▶ _DIRECTIONS FOR THIS TASK_: Once the line containing "September 2023 (55, 519)" is found in the entries below, restate it and each following line word for word, stopping after the line containing "Politikë (211, 25)".

Collected data entries
▼

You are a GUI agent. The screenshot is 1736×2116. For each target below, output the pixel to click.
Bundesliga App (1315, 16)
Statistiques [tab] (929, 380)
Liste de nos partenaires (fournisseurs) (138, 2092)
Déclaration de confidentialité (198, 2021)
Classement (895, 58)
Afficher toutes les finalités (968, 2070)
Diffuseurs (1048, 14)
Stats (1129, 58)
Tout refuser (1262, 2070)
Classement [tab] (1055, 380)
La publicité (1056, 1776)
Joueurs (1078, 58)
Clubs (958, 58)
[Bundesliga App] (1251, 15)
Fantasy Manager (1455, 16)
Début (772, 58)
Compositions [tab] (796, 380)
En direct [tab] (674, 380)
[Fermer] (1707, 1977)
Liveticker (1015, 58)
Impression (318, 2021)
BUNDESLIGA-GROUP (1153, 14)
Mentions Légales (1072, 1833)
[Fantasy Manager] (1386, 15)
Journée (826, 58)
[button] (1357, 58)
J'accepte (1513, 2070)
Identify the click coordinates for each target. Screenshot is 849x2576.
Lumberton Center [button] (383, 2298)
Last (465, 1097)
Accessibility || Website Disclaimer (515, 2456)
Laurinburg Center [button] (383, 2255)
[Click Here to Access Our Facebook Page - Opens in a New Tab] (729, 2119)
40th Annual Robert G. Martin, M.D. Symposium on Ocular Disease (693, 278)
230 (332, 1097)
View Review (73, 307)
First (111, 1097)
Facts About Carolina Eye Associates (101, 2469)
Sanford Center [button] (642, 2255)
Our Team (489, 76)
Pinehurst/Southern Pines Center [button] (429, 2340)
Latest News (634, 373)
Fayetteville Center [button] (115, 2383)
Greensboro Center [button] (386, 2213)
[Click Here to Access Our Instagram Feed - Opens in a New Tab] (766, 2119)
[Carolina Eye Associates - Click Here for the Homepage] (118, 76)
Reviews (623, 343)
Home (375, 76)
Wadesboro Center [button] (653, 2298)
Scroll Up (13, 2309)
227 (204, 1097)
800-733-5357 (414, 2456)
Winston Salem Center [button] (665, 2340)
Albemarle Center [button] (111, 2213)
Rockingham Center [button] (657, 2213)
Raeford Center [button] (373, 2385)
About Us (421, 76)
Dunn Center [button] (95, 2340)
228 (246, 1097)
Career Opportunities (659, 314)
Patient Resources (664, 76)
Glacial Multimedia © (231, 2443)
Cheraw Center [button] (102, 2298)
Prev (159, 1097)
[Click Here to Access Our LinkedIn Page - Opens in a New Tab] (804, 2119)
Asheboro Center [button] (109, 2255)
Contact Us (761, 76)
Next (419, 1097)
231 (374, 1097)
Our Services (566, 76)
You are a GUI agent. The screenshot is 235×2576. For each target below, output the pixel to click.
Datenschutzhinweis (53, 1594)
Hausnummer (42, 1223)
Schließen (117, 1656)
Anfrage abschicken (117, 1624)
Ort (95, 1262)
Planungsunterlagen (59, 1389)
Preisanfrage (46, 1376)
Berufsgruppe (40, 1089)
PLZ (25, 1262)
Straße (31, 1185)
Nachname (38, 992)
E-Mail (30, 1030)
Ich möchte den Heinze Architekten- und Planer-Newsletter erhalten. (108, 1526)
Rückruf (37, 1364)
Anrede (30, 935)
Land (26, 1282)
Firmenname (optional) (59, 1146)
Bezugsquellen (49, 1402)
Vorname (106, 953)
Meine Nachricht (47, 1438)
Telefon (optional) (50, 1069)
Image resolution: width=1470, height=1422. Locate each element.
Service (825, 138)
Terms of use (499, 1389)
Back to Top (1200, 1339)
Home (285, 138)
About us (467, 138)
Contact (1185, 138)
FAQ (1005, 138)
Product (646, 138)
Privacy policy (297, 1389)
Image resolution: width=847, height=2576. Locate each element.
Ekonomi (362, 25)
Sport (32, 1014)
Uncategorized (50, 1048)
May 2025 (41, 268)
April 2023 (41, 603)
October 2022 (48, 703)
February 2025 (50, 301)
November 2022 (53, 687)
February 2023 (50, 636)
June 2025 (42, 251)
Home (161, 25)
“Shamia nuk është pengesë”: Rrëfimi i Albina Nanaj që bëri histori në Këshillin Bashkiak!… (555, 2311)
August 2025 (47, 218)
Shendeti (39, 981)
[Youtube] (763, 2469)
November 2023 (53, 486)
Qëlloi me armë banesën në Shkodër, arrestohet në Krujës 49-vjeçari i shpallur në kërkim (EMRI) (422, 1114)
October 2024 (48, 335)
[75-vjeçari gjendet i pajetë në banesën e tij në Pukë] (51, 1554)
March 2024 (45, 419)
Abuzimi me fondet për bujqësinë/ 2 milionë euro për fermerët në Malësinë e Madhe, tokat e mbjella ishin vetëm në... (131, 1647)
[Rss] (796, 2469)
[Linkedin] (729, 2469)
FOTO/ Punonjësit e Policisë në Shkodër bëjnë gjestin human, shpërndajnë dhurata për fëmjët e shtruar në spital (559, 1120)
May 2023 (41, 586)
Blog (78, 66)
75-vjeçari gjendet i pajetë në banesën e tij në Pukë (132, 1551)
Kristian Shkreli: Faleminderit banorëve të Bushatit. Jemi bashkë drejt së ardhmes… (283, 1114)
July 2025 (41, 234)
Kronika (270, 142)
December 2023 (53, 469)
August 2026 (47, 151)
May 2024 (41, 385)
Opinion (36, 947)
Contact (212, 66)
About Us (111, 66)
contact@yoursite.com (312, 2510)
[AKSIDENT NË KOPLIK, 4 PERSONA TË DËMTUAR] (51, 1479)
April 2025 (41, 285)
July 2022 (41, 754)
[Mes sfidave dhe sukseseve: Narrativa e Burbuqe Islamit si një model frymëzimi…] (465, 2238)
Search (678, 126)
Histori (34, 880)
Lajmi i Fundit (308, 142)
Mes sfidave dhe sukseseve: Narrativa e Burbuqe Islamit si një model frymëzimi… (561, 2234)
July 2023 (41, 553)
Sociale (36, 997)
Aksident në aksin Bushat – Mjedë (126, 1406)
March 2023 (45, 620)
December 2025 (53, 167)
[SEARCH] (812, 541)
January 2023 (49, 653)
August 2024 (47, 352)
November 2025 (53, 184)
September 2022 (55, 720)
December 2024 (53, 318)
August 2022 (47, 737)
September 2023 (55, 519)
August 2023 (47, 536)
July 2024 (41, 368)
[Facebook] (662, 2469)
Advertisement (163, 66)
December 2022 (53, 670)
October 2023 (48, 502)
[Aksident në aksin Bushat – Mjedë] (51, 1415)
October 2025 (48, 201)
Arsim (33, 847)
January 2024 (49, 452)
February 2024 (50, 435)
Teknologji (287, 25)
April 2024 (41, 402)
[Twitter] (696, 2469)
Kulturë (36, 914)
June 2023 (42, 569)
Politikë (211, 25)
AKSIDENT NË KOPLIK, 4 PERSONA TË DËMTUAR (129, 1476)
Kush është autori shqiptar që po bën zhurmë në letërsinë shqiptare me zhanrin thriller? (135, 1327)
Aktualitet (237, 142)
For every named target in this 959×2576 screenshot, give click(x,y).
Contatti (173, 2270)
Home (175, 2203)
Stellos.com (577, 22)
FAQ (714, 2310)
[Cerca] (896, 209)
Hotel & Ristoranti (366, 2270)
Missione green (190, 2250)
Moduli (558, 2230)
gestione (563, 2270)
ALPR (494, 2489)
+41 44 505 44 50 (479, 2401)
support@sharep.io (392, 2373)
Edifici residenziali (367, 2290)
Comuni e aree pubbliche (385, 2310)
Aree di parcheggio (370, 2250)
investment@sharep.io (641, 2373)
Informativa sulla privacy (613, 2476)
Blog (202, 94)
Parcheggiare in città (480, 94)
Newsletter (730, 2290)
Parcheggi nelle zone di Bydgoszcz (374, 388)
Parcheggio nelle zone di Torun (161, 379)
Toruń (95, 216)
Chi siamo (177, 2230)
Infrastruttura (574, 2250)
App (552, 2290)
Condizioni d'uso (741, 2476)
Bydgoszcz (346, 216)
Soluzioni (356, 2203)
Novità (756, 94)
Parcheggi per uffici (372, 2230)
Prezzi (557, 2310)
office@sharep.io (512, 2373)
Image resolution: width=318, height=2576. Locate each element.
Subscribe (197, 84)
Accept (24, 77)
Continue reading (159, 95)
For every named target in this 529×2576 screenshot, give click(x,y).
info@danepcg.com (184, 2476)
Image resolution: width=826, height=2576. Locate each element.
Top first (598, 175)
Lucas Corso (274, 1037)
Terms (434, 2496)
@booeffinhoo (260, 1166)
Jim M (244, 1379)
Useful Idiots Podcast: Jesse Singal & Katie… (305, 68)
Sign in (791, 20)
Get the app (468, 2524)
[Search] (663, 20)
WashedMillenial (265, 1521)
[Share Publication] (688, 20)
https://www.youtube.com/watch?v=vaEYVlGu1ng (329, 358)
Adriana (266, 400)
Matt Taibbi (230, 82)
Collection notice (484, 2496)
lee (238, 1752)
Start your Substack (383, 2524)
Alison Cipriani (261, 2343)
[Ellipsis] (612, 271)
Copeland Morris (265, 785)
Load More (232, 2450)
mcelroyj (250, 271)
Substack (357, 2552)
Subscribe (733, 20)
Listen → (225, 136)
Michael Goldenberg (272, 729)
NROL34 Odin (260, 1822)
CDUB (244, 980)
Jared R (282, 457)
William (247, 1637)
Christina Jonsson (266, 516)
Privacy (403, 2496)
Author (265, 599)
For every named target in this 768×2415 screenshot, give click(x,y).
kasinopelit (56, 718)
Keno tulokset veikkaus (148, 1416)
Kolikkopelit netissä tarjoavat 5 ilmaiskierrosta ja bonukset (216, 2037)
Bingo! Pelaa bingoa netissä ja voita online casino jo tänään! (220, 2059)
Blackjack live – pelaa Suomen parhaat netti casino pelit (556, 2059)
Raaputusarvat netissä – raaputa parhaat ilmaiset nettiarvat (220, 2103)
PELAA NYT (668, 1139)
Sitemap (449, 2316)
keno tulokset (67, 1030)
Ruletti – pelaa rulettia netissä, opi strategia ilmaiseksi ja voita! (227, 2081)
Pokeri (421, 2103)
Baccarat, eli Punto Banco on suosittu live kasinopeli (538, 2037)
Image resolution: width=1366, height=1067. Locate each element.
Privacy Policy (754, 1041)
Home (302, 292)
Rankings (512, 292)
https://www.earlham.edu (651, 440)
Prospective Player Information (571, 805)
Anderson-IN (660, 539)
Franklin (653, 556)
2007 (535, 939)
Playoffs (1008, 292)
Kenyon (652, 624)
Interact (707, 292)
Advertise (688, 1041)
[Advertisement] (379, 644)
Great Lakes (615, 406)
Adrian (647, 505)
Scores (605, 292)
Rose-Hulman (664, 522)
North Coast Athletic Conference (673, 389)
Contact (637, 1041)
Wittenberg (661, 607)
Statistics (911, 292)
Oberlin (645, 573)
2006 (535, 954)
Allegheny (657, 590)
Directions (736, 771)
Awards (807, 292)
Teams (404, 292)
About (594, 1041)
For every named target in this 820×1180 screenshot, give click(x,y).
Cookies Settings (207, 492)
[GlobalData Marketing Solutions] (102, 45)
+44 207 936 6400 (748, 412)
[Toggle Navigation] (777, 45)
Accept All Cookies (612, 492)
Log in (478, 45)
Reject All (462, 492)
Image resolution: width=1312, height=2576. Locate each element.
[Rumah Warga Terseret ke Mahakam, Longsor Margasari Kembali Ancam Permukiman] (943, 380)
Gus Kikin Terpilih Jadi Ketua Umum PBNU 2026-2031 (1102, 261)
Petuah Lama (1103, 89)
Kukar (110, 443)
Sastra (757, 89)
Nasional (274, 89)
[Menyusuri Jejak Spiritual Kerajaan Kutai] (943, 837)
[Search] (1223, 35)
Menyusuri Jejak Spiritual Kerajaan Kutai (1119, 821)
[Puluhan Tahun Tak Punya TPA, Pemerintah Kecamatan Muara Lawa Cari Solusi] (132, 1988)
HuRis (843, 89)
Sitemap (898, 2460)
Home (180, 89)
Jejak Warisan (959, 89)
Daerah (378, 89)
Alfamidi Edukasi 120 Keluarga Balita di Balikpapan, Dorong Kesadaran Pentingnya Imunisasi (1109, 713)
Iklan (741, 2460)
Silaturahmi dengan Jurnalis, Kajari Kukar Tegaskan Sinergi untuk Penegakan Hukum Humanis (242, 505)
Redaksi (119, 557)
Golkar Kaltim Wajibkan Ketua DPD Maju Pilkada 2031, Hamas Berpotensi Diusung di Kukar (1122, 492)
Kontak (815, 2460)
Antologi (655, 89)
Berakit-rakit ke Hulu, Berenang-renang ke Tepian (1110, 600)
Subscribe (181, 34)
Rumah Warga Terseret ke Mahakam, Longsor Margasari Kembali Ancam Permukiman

▲

▶ _OUTPUT OF THE TASK_:
September 2023 (55, 519)
August 2023 (47, 536)
July 2024 (41, 368)
[Facebook] (662, 2469)
Advertisement (163, 66)
December 2022 (53, 670)
October 2023 (48, 502)
[Aksident në aksin Bushat – Mjedë] (51, 1415)
October 2025 (48, 201)
Arsim (33, 847)
January 2024 (49, 452)
February 2024 (50, 435)
Teknologji (287, 25)
April 2024 (41, 402)
[Twitter] (696, 2469)
Kulturë (36, 914)
June 2023 (42, 569)
Politikë (211, 25)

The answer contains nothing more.